Theorem spsbc 3018

Description: Specialization: if a formula is true for all sets, it is true for any class which is a set. Similar to Theorem 6.11 of [Quine] p. 44. See also stdpc4 1799 and rspsbc 3090. (Contributed by NM, 16-Jan-2004.)

Assertion

Ref	Expression
spsbc	|- ( A e.
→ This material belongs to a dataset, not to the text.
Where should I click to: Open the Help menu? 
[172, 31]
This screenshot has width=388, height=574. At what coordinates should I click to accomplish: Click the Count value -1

V -> ( A. x ph -> [. A / x ]. ph ) )

Proof of Theorem spsbc

Dummy variable y is distinct from all other variables.

Step	Hyp	Ref	Expression
1		stdpc4 1799	. . . 4 |- ( A. x ph -> [ y / x ] ph )
2		sbsbc 3010	. . . 4 |- ( [ y / x ] ph <-> [. y / x ]. ph )
3	1, 2	sylib 122	. . 3 |- ( A. x ph -> [. y / x ]. ph )
4		dfsbcq 3008	. . 3 |- ( y = A -> ( [. y / x ]. ph <-> [. A / x ]. ph ) )
5	3, 4	imbitrid 154	. 2 |- ( y = A -> ( A. x ph -> [. A / x ]. ph ) )
6	5	vtocleg 2852	1 |- ( A e. V -> ( A. x ph -> [. A / x ]. ph ) )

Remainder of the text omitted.